Esos paraísos, como antaño las islas secretas de los piratas, guardan hoy los anhelados tesoros del siglo XXI: lo mismo el dinero del narcotráfico o la corrupción política, que el de los evasores fiscales; igual gestionan el cobro de los rescates de secuestros, que albergan los fondos de los grupos terroristas; canalizan el tráfico de armas, municiones, personas, oro, diamantes y tantos otros recursos naturales.


Y el negocio crece: 33 de las 35 empresas españolas más importantes tienen representación y actividad en esos paraísos fiscales, y su presencia ha aumentado con la crisis.


Un solo empleado de HSBC, Hervé Falciani, escapó de Suiza con los datos de 130 mil cuentas ocultas del banco y terminó facilitando esa información a las autoridades de diferentes países.

España acaba de denegar su extradición a Suiza para que colabore en las pesquisas seguidas contra los defraudadores. Francia ha abierto otra gran investigación.
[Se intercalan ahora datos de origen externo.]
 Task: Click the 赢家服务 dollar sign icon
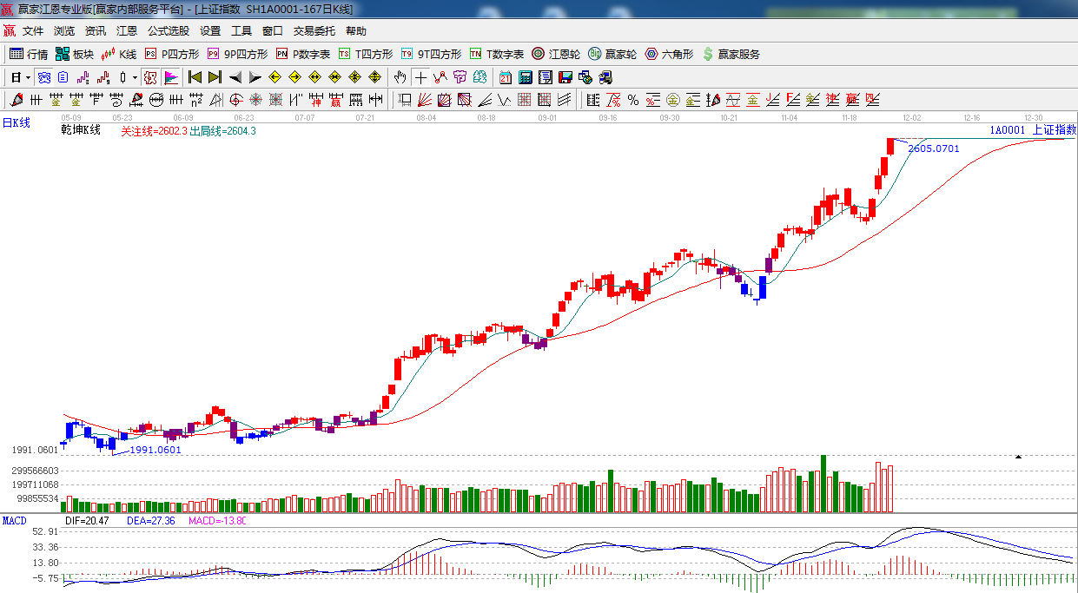pyautogui.click(x=708, y=54)

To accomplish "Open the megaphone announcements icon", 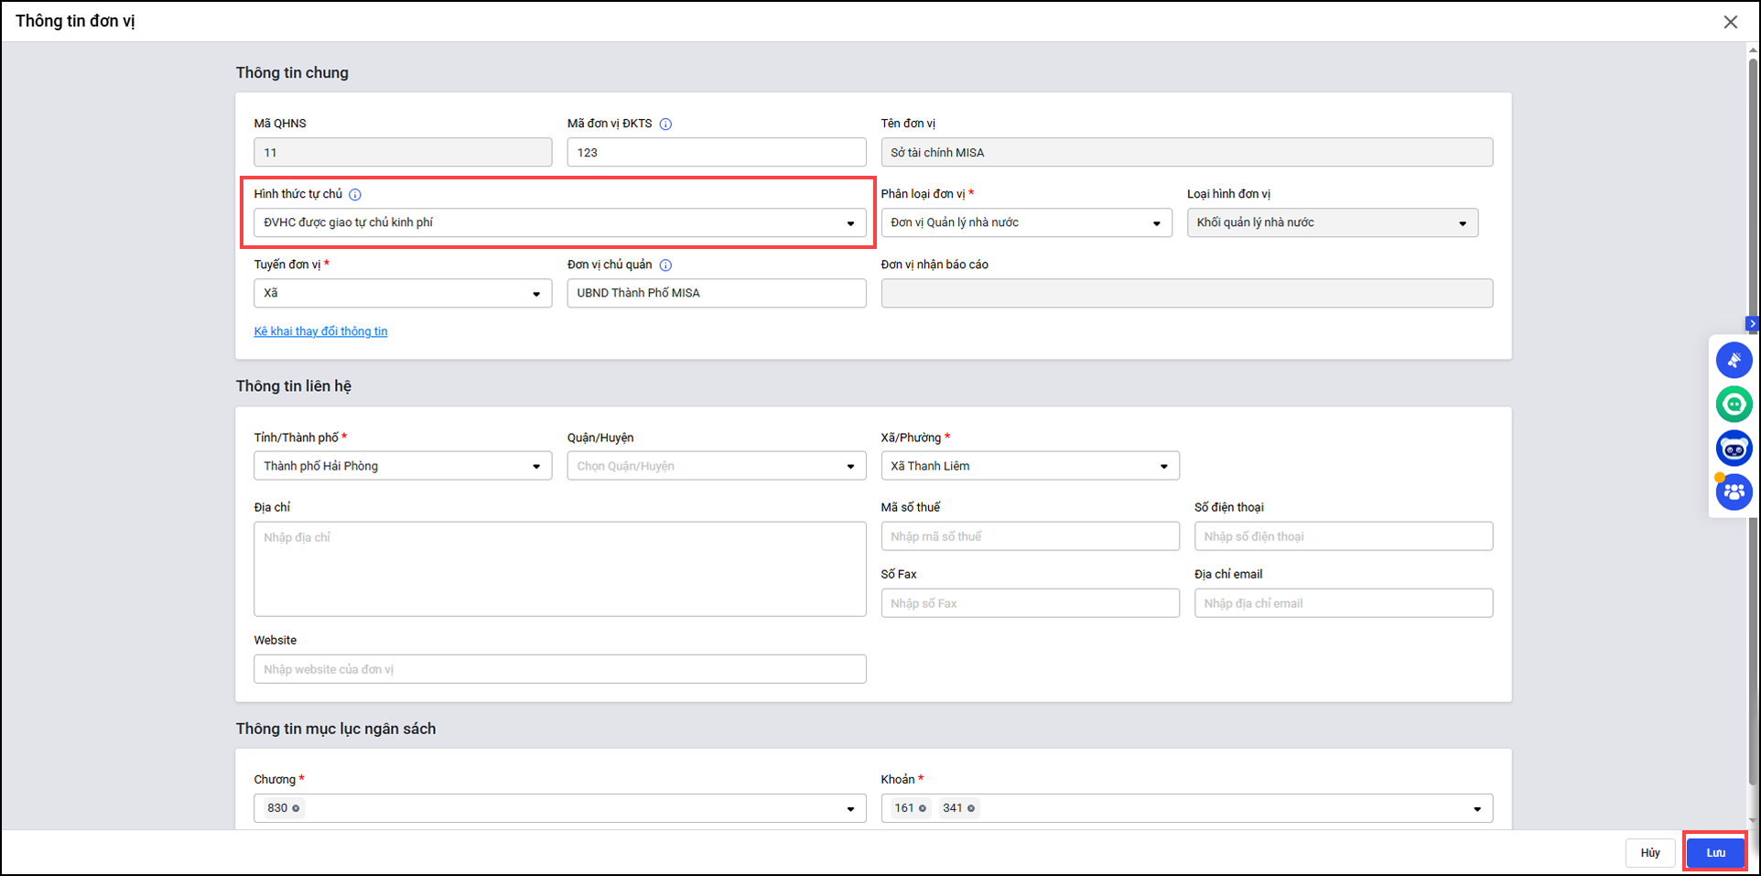I will click(1734, 361).
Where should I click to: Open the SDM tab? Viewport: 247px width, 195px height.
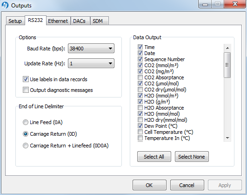(x=98, y=21)
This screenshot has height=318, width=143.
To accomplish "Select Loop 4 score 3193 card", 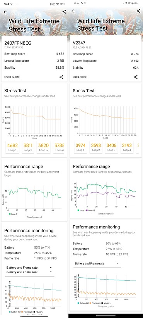I will click(x=127, y=147).
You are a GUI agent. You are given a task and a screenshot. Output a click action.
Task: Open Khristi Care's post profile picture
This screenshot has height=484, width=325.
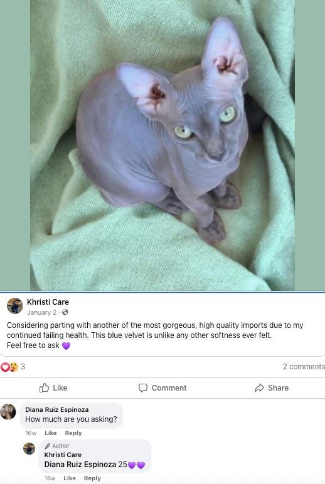[x=14, y=305]
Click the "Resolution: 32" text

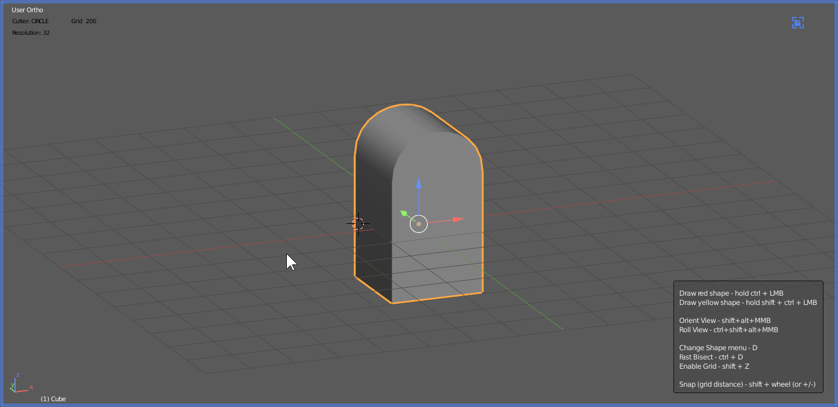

Estados Unidos le ha impuesto a HSBC una multa de mil 256 millones de dólares.
No es suficiente: según Tax Justice Network, una cuarta parte de la riqueza mundial se refugia en los paraísos fiscales.

Las multas, por abultadas que sean, no van a cambiar esa realidad, porque los beneficios son mucho mayores. La opinión pública tiene que tomar conciencia y exigir de los gobiernos medidas mucho más radicales.

Habría que ahogar financieramente a esos territorios, prohibiendo a las empresas operar allí o tramitar transferencias desde o hacia ellos; o podrían, al menos, gravarse esas transacciones con tasas que resulten disuasorias.

¿Existirá la voluntad política necesaria? Podemos dudarlo: buena parte de las cuentas de la lista de Falciani guardaban los ahorros de políticos con cargos importantes en los gobiernos europeos, y también los de sus partidos.